The new European Bauhaus Initiative adds culture to the Green Deal

The new European Bauhaus Initiative adds culture to the Green Deal

The European Commission has launched a new cultural and environmental initiative called the New European Bauhaus, referring to the German art school after the first world war which was banned by Nazi-Germany in 1933, forcing its architects and designers to go into exile.

The initiative was first announced by Commission President Ursula von der Leyen in her State of Union address last September when she linked the initiative to the European Green Deal. “It is a systemic change,” she said then. “To achieve this, we need broad engagement, wide support and lots of innovation and creativity.”

“The New European Bauhaus movement is intended to be a bridge between the world of science and technology and the world of art and culture.”

According to the Commission, the core values of the New European Bauhaus are sustainability, aesthetics and inclusiveness. By launching the design phase of the initiative, the Commission aims at starting a co-creation process to shape the concept by exploring ideas, identifying the most urgent needs and challenges, and to connect interested parties.

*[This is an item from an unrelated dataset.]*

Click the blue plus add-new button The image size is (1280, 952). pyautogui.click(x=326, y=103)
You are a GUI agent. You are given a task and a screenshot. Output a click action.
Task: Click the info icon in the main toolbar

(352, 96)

As one element of the design phase, the Commission will this Spring launch the first edition of the New European Bauhaus prize, up to €30,300 for each winner.

The design phase will also lead to the opening of calls for proposals in Autumn this year to bring to life New European Bauhaus ideas in at least five places in EU Member States, through the use of EU funds at national and regional level.

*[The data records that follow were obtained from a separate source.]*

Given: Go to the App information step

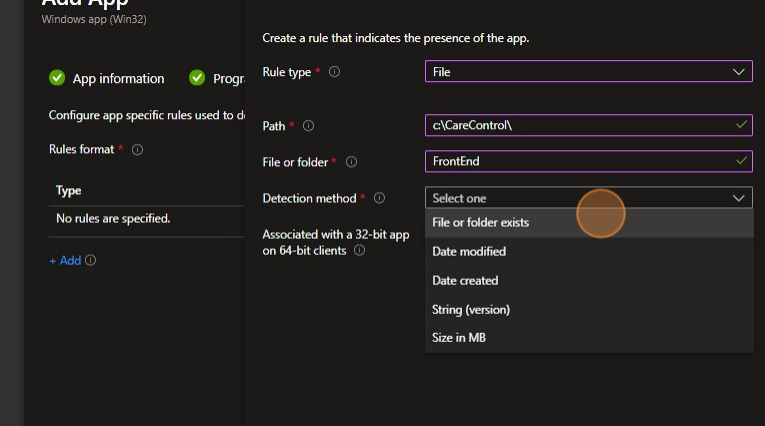Looking at the screenshot, I should (118, 78).
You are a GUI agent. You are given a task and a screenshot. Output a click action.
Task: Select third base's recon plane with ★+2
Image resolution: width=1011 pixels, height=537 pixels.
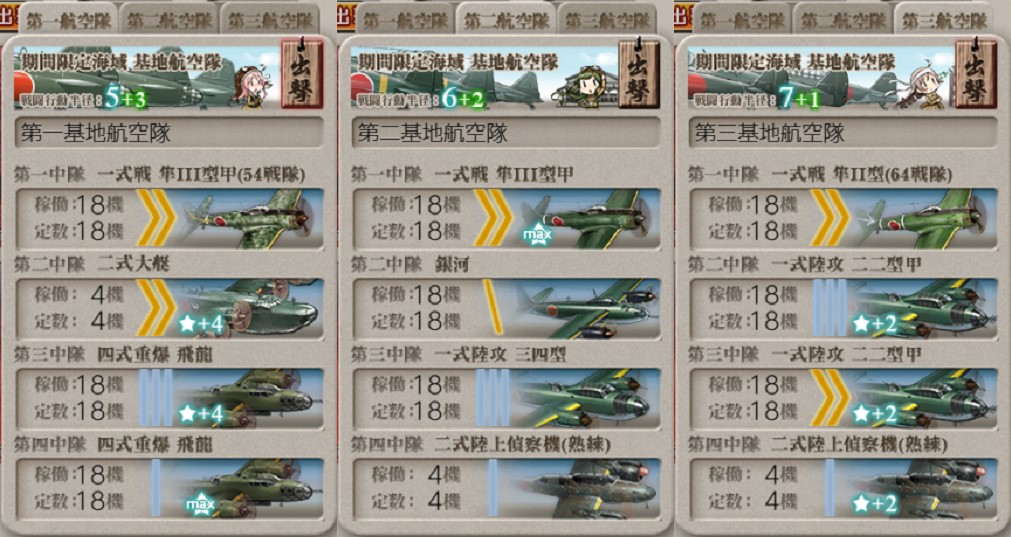pos(843,489)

 “With the New European Bauhaus our ambition is to develop an innovative framework to support, facilitate and accelerate the green transformation by combining sustainability and aesthetics,” Mariya Gabriel, Commissioner for Innovation, Research, Culture, Education and Youth, said at a press conference this week (18 January).

She referred to the original Bauhaus movement but stressed that sustainable and inclusive building and design have come to the forefront as never before. “Aesthetics should not be the privilege of the few,” she said.

Commissioner for Cohesion and Reforms, Elisa Ferreira added that, “The New European Bauhaus is about how we live together, our values, our common spaces of work and leisure, our collective and private experiences. This is a project for all regions and territories in Europe. In promoting affordable solutions, it should contribute to social cohesion and to solving housing problems.”

The Bauhaus movement aimed at combining form and function and was banned by Nazi-Germany for its anti-totalitarian approach. Many of its leading architects fled to then Palestine where they continued their work. Tel Aviv today, “The White City”, has the largest number of Bauhaus buildings in the world and has been declared a World Cultural Heritage site by UNESCO.

The Brussels Times asked the Commissioners if there is a political message behind the Commission’s choice of the Bauhaus concept.

Gabriel replied that art and culture are powerful agents of change but the idea is not to reproduce what happened almost 100 years ago but rather to stimulate people to think out of the box and come up with new ideas. If there is a political message, it is about making the green deal a cultural deal in a unique European way.

Ferreira added that Europe needs to be much more ambitious now in order to face the challenges of today, focusing on sustainable building and the survival of our planet. That does not exclude that the seeds of change were sown already by the original Bauhaus movement.